* **YOUR ASSIGNMENT**: From the listing below, restate word for word the lines from the line containing "Task: Delete layer with the trash icon" down through the line containing "Viewport: 826px width, 480px height.". Exclude pictures.

*** SUPPLIED RECORDS ***

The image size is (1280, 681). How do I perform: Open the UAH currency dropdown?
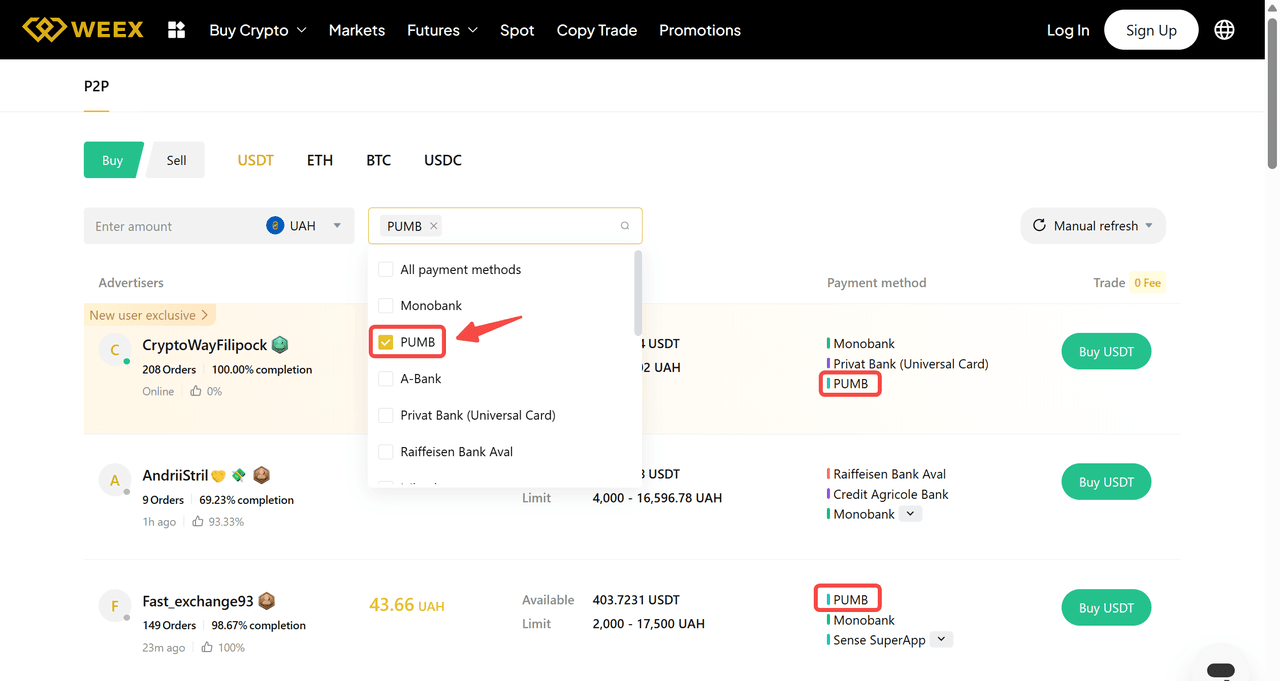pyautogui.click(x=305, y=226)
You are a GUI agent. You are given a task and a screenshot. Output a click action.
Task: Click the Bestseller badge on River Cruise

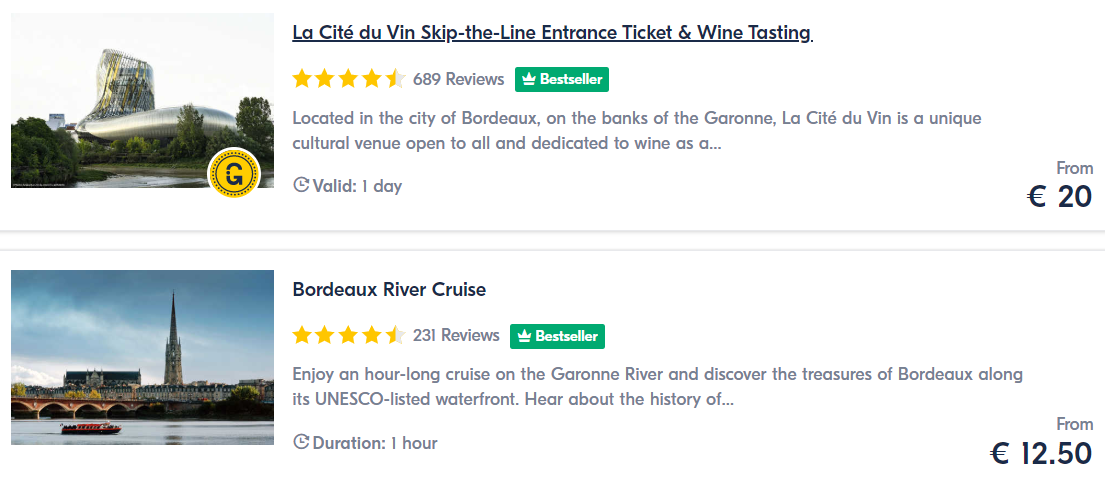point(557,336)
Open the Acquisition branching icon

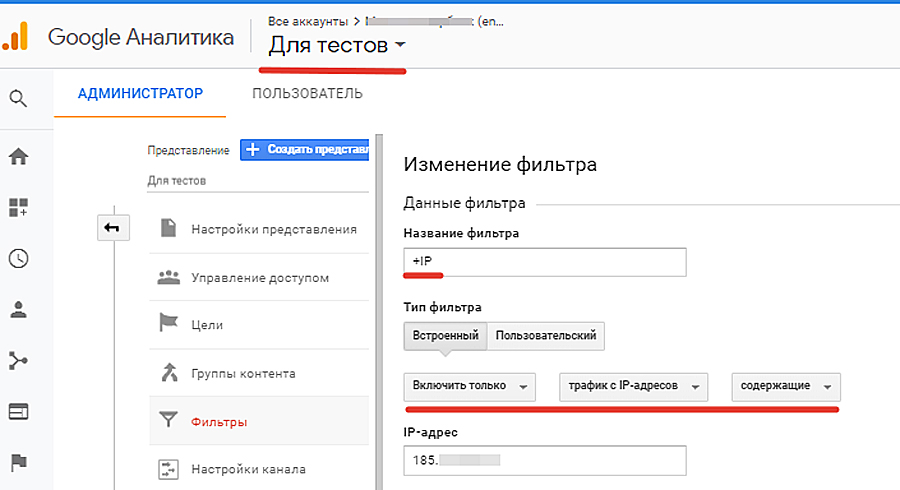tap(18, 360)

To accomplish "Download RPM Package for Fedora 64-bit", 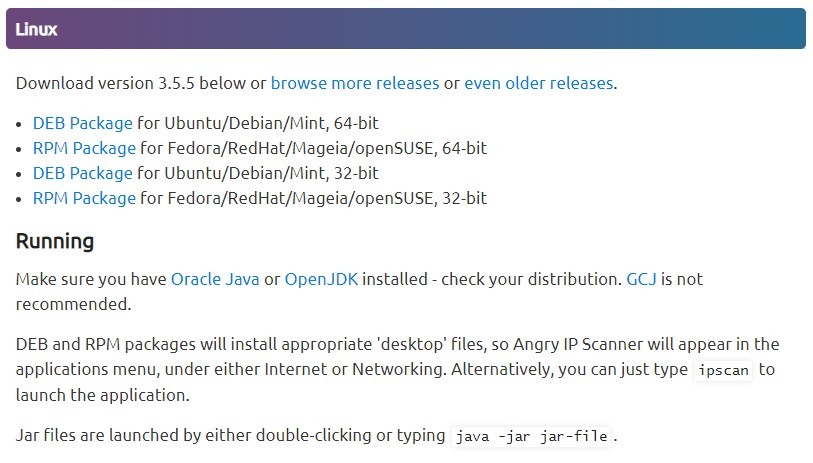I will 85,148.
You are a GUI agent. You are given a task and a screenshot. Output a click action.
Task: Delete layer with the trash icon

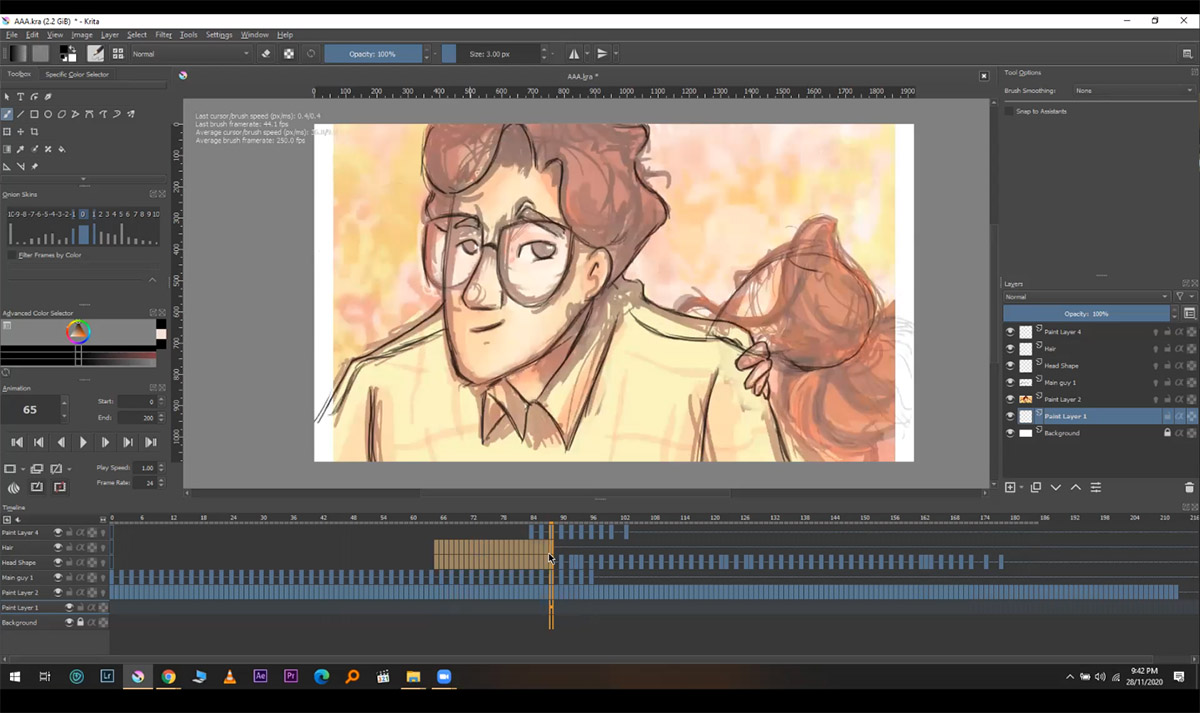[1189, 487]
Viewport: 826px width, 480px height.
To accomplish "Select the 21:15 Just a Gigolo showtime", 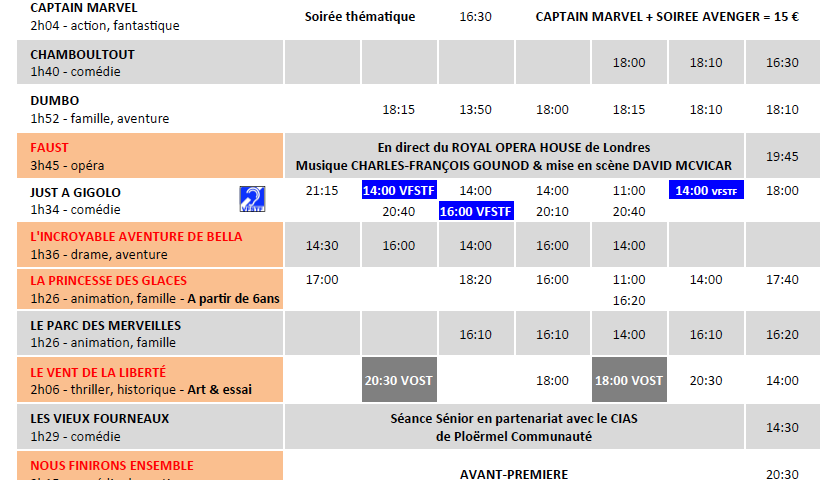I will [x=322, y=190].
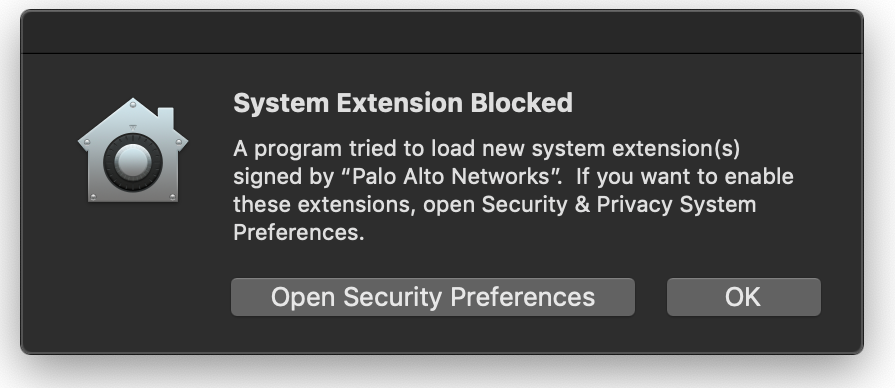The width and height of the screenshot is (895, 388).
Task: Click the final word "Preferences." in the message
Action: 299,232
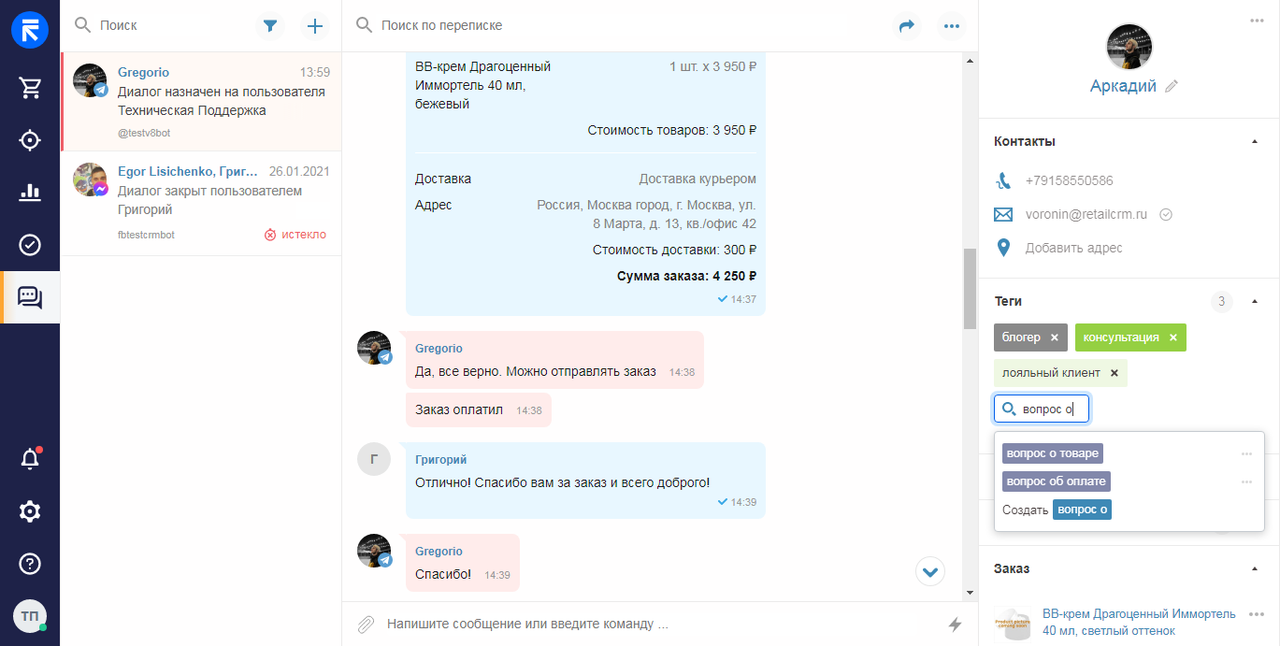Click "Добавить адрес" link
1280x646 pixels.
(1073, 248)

*** End of SUPPLIED RECORDS ***

* **EXERCISE RESPONSE**:
Task: Delete layer with the trash icon

[1189, 487]
Viewport: 826px width, 480px height.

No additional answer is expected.